Obviously, this example is a massive overuse of JUCE’s graphics. Rendering dozens of random gradients every frame is clearly a huge no-no. However, the part that still concerns me is the fact that only on D2D, the entire DAW will freeze up along with the program window well before the framerate dips that hard on the plugin UI itself.
(Obviously this is a call on our side to refactor aggressively, as this problem doesn’t occur unless the paint routines are way heavier than they should be. However, I’ve also bumped into an issue regarding effective optimization of ColourGradient, which I’ve outlined here)
If this is simply a symptom of worse performance, and it’s normal that a clogged render queue will block the message thread, then I’d consider my current issue resolved and pivot to viewing this as an optimization problem. Just wanted to make sure that this was on the JUCE team’s radar in case the mouse interaction lag isn’t expected.
P.S. I’ve tried your D2D debug tip, but nothing seems to come out in the logs.
Just fiddled with my demo project a bit more and it became clear that the mouse interaction lag is directly proportional to render performance, regardless of render engine. I’d consider this issue resolved, but still have concerns outlined in my other forum post.

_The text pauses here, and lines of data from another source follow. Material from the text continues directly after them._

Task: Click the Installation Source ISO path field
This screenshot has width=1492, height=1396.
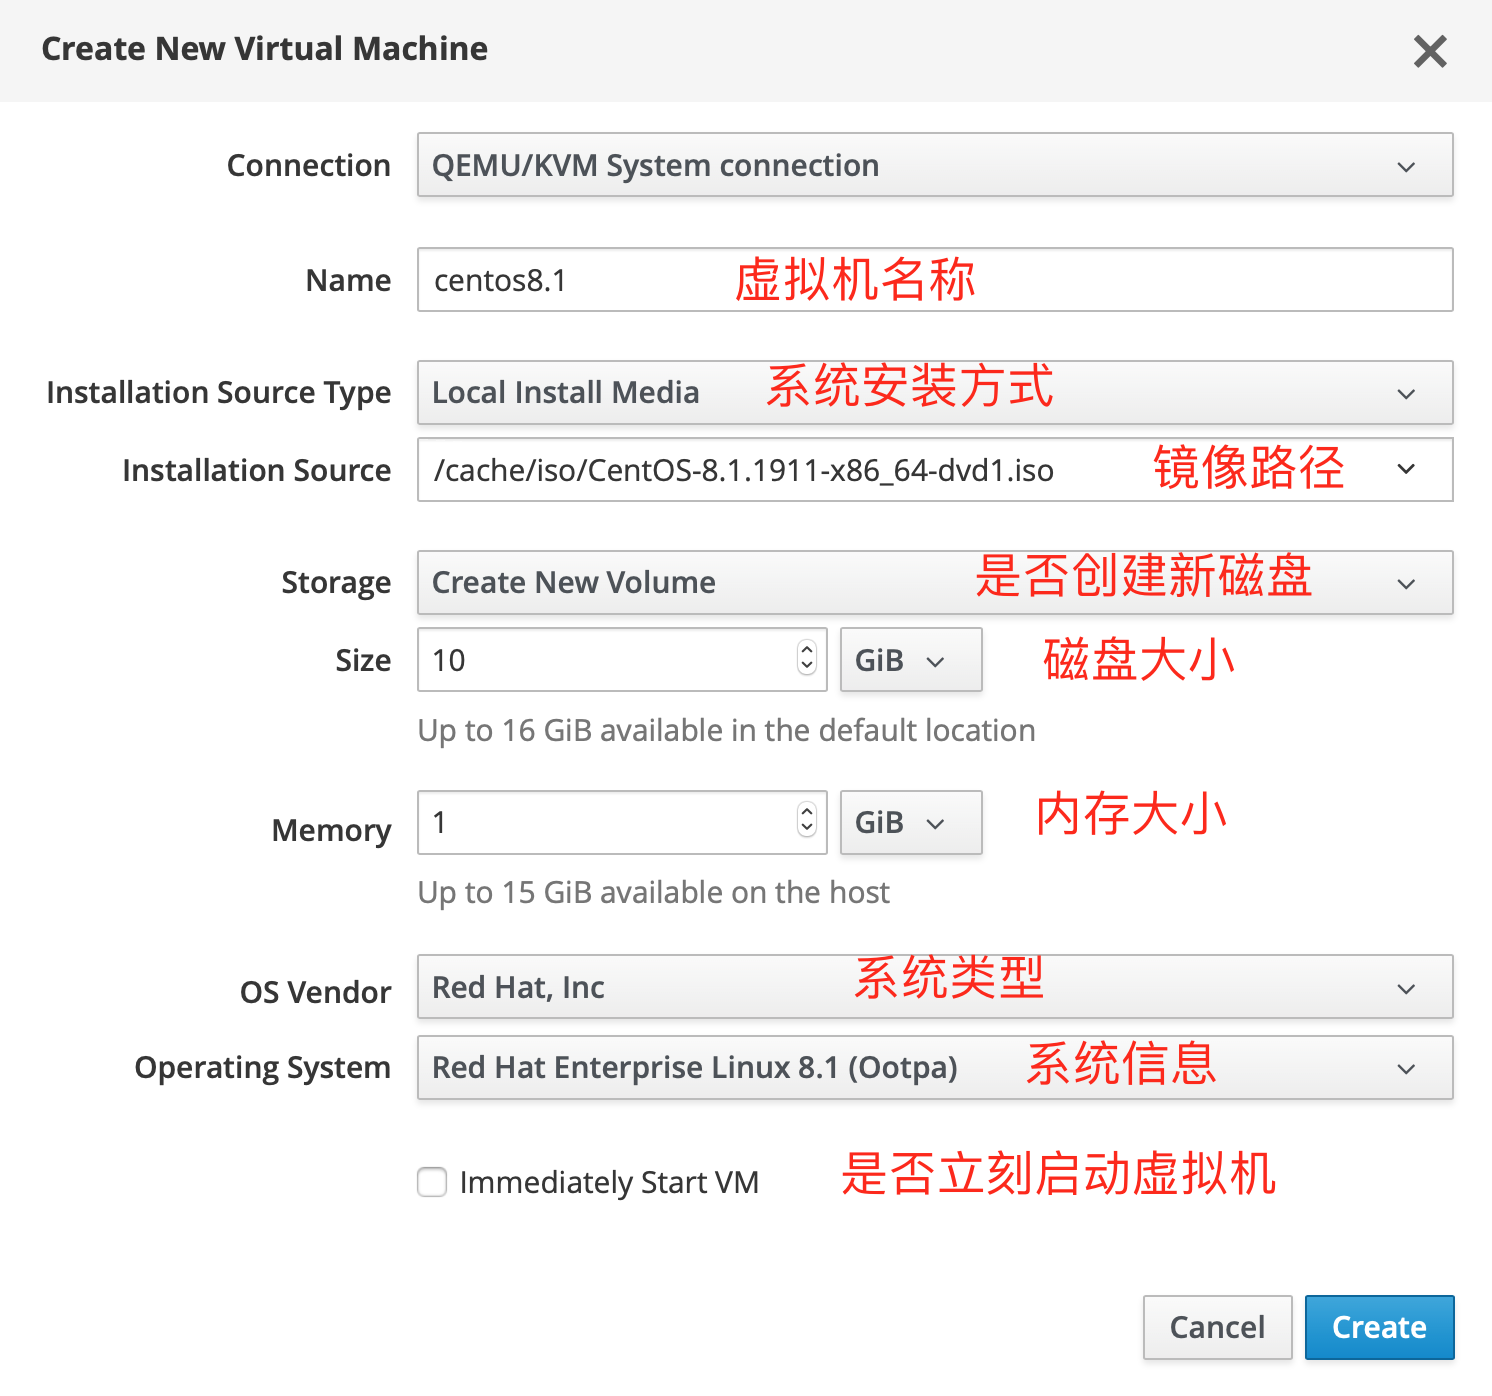Action: point(780,470)

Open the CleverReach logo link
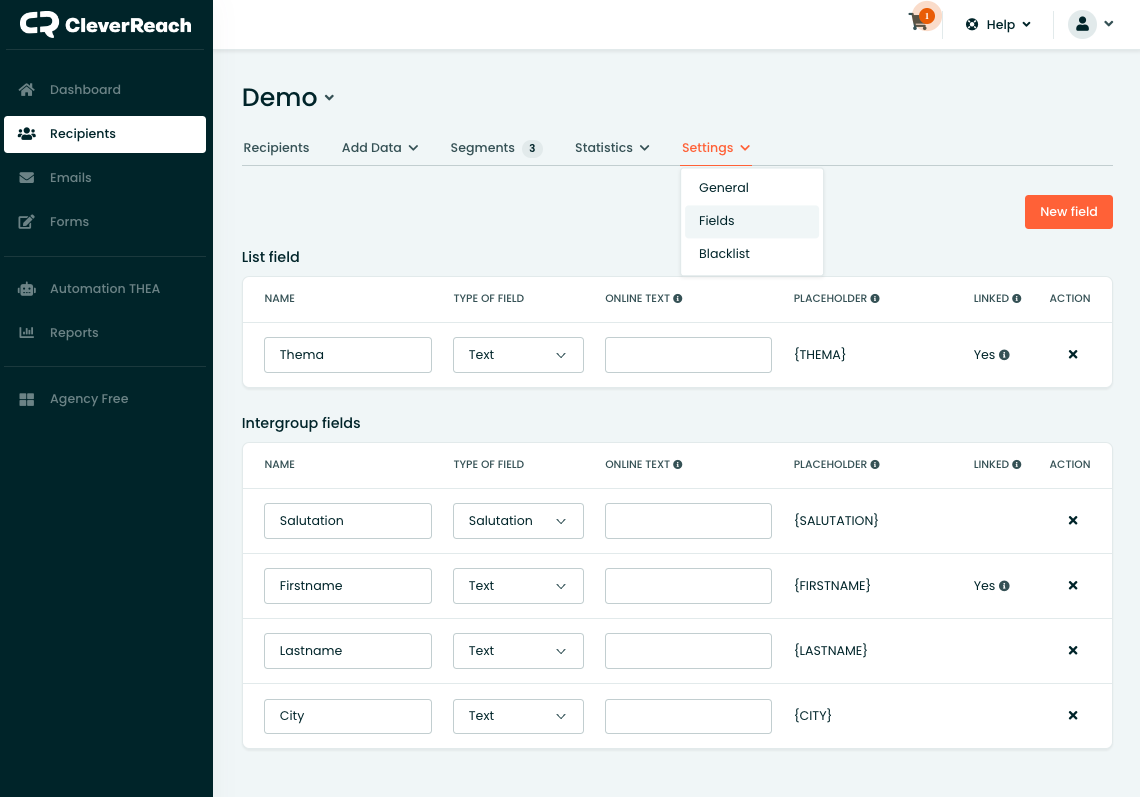[x=105, y=24]
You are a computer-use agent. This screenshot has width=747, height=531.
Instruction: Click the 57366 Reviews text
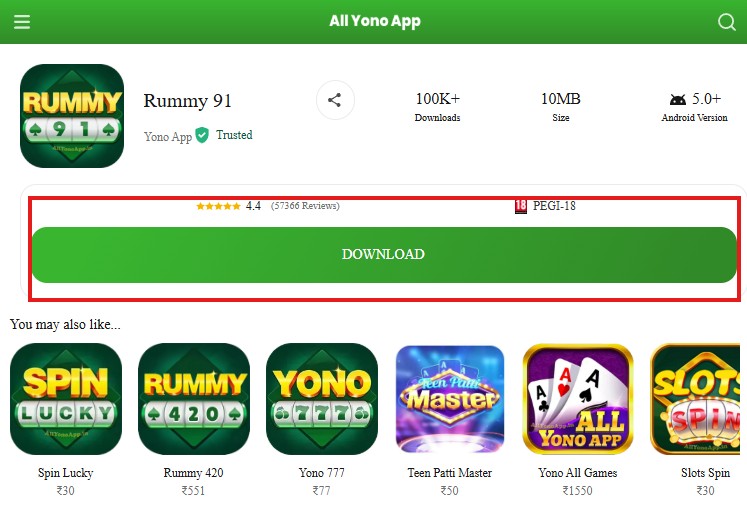(305, 206)
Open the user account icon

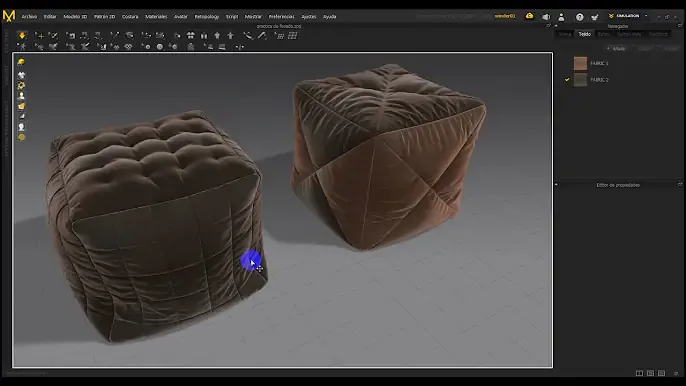click(561, 17)
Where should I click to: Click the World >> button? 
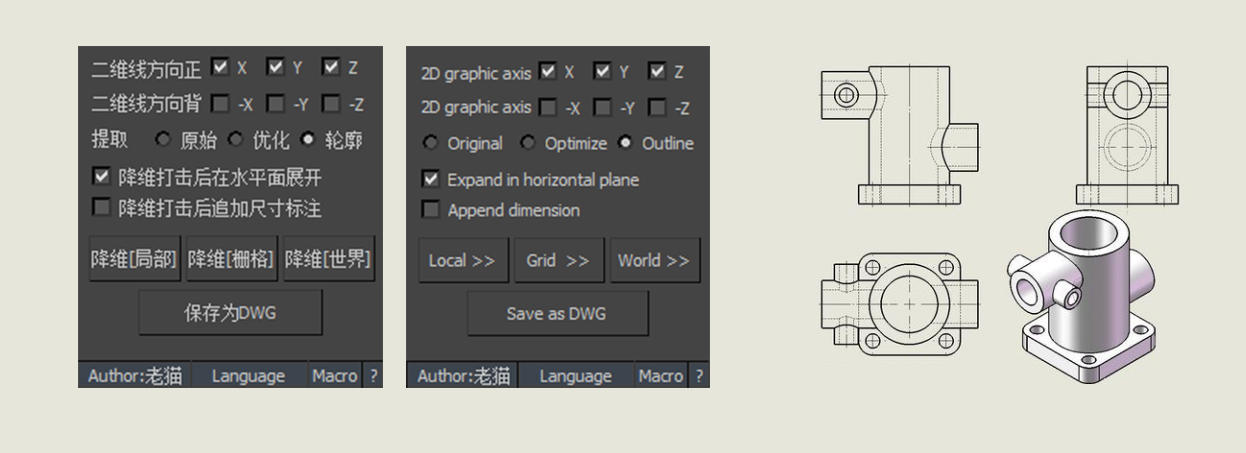pos(654,260)
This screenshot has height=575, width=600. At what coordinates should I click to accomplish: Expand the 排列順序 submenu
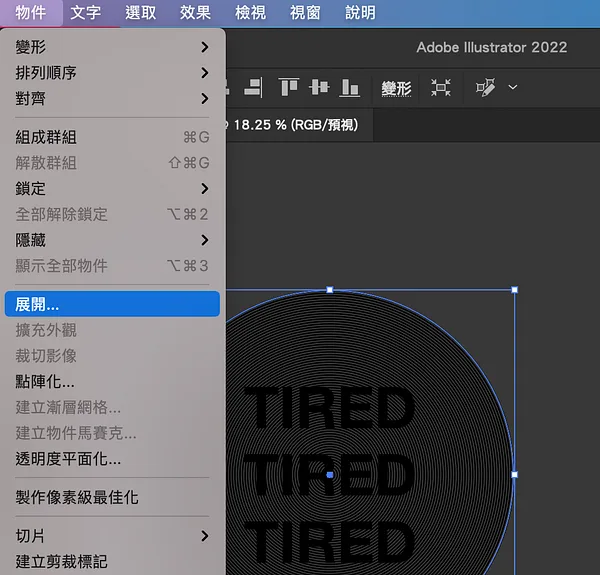click(112, 73)
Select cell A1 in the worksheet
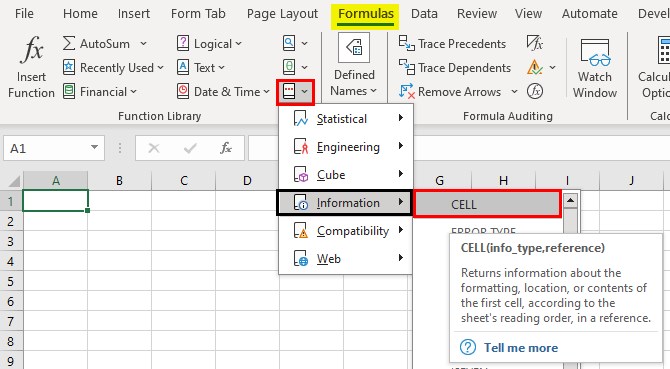Screen dimensions: 670x369 (56, 200)
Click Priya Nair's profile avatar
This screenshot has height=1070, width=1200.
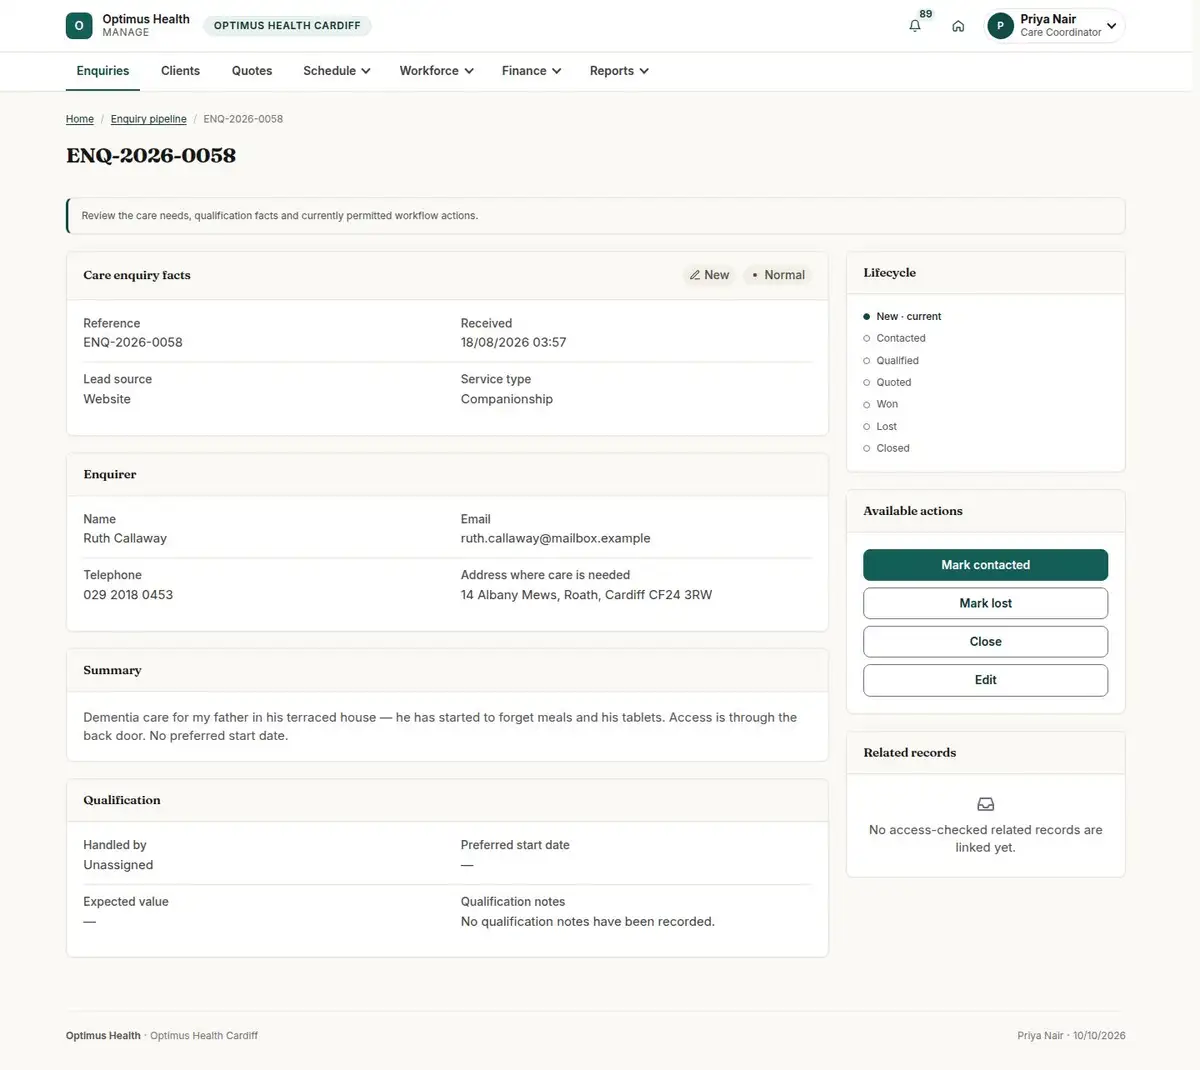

Thanks Matt, great tip! I had no idea about process explorer. It reports that the DAW is only consuming about 100MB of VRAM, but there’s a ton of other great metrics in here that I can use to zero in on the problem.
Just FYI: I was also wondering about memory consumption for our products and a hobby project, and I’ve found that the debugger in MSVC adds ~100 MB to the total in their profiler.
If you run your app just by double-clicking the icon and checking the task manager, it will suddenly be ~100 MB less.